-- Opening Marker --

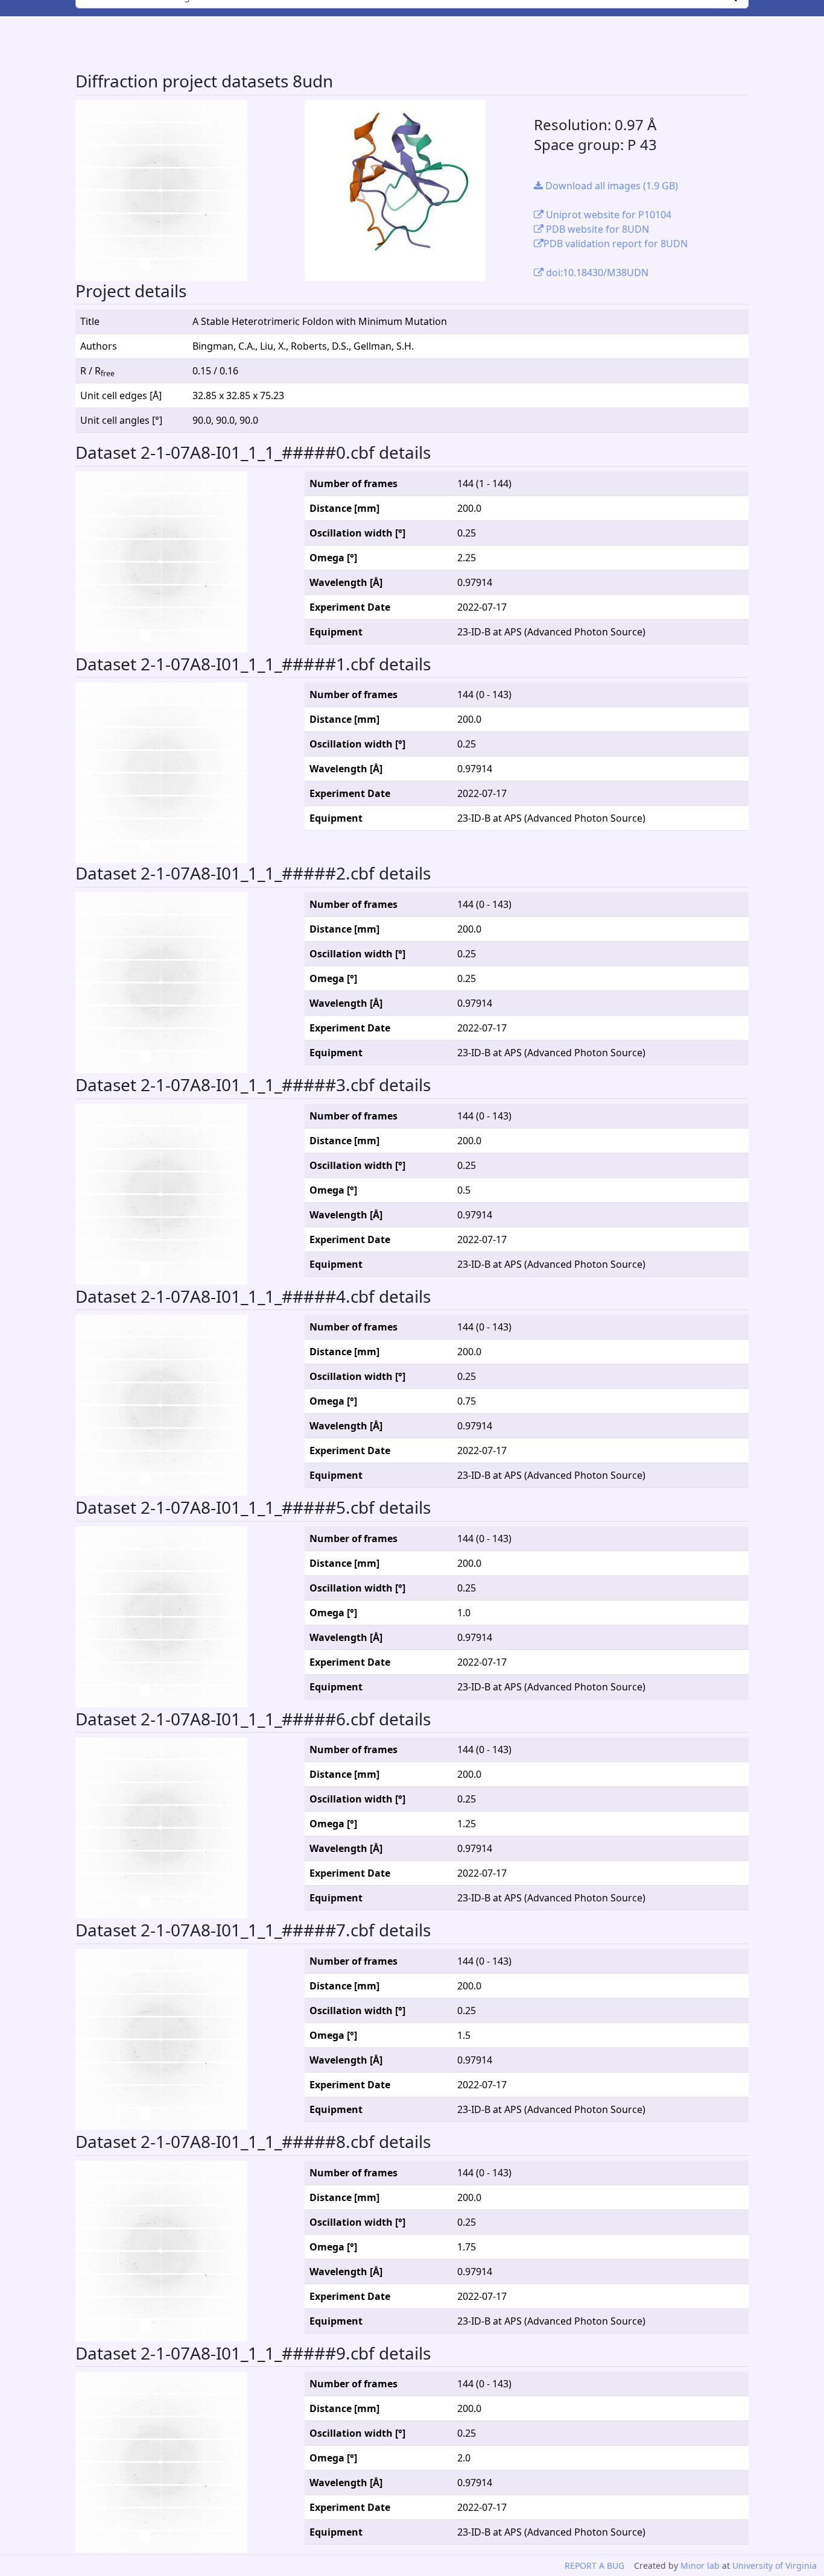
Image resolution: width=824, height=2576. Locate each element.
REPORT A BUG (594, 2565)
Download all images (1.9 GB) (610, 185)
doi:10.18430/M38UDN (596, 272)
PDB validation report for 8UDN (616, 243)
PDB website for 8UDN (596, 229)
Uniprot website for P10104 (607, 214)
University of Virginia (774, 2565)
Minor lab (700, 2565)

-- Closing Marker --

The problem - Restate each entry word for word, please, but drop any images it holds.

Solution -
Image resolution: width=824, height=2576. Locate each element.
REPORT A BUG (594, 2565)
Download all images (1.9 GB) (610, 185)
doi:10.18430/M38UDN (596, 272)
PDB validation report for 8UDN (616, 243)
PDB website for 8UDN (596, 229)
Uniprot website for P10104 (607, 214)
University of Virginia (774, 2565)
Minor lab (700, 2565)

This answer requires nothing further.